### PROBLEM TO SOLVE
Copy out the rows below word for word, leaving out the pictures.

***** RECORD SET *****

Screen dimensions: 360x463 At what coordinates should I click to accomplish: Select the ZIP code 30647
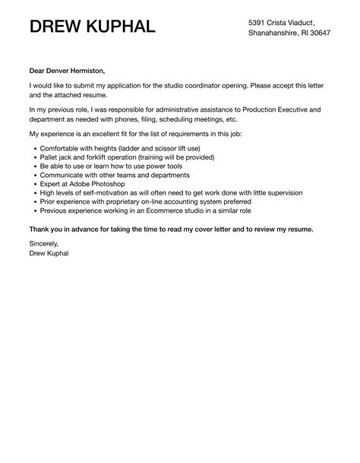[x=336, y=34]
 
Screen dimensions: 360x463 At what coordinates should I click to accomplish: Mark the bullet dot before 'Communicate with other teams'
[x=34, y=175]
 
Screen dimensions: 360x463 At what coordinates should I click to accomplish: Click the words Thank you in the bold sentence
[x=46, y=228]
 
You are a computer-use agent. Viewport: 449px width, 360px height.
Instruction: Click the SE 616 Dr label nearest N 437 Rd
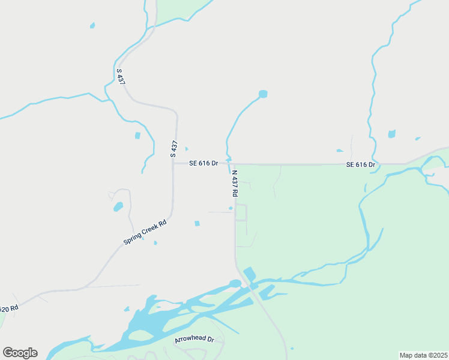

*****

### EXERCISE RESPONSE
Screen dimensions: 360x463 At what coordinates should I click to accomplish: Select the ZIP code 30647
[x=336, y=34]
 
Screen dimensions: 360x463 At what coordinates should I click to accomplish: Mark the bullet dot before 'Communicate with other teams'
[x=34, y=175]
 
Screen dimensions: 360x463 At what coordinates should I click to accomplish: Click the words Thank you in the bold sentence
[x=46, y=228]
 
You are a computer-use agent. Viewport: 449px width, 360px height.
Instruction: Click the SE 616 Dr label nearest N 437 Rd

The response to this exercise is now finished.